Segnali che riguardano l’ultima decade di Agosto, segnali che nello specifico ci mostrano quella che potremmo definire a tutti gli effetti la vera crisi dell’Estate.
Sapevamo, infatti, che il break che si è verificato tra l’ultima decade di Luglio e la prima di Agosto non avrebbe assolutamente rappresentato uno stop della bella stagione e qualcuno ricorderà che in quel periodo già si ipotizzava il ritorno del gran caldo.
Gran caldo che è tutt’ora presente, ma comincerà a cedere il passo a temperature sicuramente più apprezzabili. Il merito, o la causa che dir si voglia, è delle piccole crepe all’interno della struttura anticiclonica e del conseguente aumento dell’instabilità atmosferica.

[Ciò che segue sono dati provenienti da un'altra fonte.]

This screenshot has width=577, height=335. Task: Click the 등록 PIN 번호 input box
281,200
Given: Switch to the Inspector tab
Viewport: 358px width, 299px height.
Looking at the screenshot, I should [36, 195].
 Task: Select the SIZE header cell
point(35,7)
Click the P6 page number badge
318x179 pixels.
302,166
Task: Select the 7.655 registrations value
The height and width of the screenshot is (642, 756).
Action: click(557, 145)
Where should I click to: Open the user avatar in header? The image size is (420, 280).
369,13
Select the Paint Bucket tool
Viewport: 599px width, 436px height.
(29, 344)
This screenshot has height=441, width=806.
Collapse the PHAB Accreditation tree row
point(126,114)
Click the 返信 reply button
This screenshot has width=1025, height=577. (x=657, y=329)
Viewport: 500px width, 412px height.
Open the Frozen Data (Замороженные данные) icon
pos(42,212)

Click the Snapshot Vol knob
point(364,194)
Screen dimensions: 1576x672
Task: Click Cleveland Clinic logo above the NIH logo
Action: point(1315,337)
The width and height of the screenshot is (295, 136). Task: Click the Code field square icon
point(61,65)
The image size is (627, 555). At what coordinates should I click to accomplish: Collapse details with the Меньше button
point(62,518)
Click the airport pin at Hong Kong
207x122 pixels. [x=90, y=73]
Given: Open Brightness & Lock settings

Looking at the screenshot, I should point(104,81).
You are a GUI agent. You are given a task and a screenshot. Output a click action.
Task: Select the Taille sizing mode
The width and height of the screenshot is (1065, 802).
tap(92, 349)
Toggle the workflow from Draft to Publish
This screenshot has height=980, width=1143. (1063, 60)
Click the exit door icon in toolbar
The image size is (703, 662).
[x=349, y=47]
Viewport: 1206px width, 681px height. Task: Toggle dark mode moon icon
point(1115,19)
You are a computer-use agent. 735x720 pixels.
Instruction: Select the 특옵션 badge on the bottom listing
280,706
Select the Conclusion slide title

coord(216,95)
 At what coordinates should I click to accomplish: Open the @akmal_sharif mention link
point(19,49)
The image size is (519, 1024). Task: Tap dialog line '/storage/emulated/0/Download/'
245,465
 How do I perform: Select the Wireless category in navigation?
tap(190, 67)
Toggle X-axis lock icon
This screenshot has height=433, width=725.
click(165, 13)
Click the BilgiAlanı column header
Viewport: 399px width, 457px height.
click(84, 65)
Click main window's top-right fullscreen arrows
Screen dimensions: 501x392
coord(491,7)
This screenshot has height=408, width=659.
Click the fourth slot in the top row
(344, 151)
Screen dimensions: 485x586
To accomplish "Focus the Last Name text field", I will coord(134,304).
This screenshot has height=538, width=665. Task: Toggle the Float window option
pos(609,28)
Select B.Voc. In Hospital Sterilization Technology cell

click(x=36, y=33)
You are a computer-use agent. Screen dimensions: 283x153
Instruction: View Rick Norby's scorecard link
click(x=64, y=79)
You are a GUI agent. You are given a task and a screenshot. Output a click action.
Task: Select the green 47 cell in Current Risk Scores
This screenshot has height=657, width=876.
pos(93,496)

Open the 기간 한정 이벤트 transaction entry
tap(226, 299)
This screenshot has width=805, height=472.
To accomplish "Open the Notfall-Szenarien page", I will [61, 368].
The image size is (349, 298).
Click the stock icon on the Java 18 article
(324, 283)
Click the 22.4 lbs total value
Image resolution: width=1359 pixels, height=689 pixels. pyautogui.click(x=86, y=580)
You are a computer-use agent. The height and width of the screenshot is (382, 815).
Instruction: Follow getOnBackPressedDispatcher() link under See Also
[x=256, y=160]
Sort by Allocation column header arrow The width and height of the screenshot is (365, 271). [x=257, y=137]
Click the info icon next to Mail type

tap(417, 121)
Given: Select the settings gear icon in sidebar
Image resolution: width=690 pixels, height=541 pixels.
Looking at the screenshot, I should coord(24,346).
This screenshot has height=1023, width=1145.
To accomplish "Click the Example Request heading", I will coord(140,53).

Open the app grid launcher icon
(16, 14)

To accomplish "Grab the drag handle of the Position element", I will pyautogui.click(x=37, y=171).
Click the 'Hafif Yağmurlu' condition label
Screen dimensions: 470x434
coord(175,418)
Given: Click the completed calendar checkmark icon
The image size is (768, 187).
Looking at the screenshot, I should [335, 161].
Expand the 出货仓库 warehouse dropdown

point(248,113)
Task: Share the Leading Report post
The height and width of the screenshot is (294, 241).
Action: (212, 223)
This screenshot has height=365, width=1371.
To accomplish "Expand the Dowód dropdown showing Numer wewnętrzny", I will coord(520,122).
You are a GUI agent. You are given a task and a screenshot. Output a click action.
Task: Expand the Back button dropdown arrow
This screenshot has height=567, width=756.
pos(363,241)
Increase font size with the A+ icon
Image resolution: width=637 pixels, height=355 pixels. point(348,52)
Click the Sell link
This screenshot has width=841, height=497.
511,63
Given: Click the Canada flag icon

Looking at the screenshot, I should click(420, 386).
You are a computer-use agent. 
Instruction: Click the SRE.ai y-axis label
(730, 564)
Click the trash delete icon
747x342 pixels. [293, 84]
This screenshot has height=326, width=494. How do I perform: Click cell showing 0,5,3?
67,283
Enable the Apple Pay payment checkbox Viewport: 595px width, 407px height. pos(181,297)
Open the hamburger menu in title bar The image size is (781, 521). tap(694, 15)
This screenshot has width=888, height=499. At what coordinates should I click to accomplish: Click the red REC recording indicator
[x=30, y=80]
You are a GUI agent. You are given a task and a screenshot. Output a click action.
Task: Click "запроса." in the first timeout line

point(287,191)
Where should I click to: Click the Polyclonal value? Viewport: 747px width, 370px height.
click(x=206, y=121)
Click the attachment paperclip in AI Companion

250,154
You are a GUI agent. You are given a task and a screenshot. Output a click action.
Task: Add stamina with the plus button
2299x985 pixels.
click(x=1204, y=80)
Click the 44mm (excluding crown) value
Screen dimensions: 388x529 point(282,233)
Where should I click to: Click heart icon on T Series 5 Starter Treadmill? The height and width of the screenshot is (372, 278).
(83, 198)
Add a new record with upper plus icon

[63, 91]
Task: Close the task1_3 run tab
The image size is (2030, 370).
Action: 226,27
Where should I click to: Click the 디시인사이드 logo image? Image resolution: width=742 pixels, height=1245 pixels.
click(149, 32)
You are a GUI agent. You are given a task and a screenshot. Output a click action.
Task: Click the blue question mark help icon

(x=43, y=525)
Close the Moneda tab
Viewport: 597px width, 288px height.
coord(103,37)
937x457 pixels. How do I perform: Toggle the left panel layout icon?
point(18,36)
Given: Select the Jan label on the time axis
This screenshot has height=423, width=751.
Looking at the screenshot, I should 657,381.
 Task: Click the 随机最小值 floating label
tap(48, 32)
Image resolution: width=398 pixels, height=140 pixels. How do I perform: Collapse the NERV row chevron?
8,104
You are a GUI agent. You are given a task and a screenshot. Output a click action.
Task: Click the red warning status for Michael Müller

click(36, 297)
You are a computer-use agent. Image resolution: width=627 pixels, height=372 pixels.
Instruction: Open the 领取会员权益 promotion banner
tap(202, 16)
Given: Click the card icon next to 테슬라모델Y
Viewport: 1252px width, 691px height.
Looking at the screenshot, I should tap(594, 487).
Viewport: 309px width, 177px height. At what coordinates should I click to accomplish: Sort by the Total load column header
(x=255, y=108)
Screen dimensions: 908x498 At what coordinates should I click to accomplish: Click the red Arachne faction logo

Attenzione, perché il lento invecchiamento dell’Alta Pressione potrebbe condurci verso un’ultima decade mensile certamente più movimentata, con possibilità che il tempo peggiori seriamente. I modelli matematici capaci di spingersi più in là nel tempo effettivamente dipingono scenari meteo climatici di questo tipo, scaturenti da una netta accelerazione depressionaria su gran parte del vecchio continente.
Giusto ricordare che si tratta di proiezioni, quindi di ipotesi evolutive, ma tali ipotesi sono sostenute anche da ulteriori analisi quali ad esempio le valutazioni di diversi pattern climatici. Ed è per questo che da diversi giorni parliamo di possibili novità nell’ultima parte dell’Estate, pur senza escludere che anche Settembre sia in grado di portarci bel tempo e magari qualche ondata di caldo.
La stagione autunnale, quest’anno, sembra effettivamente voler rispettare i dettami del calendario meteorologico e in qualche modo sembra di rivivere un mese di Agosto “old style”, vecchio stile, coi tipici temporali di Ferragosto seguiti dal progressivo cedimento stagionale.
Vedremo, le valutazioni andranno fatte a tempo debito ma già tra qualche giorno saremo in grado di dirvi che effettivamente cambierà qualcosa o se l’Alta Pressione sarà capace di respingere al mittente gli assalti depressionari.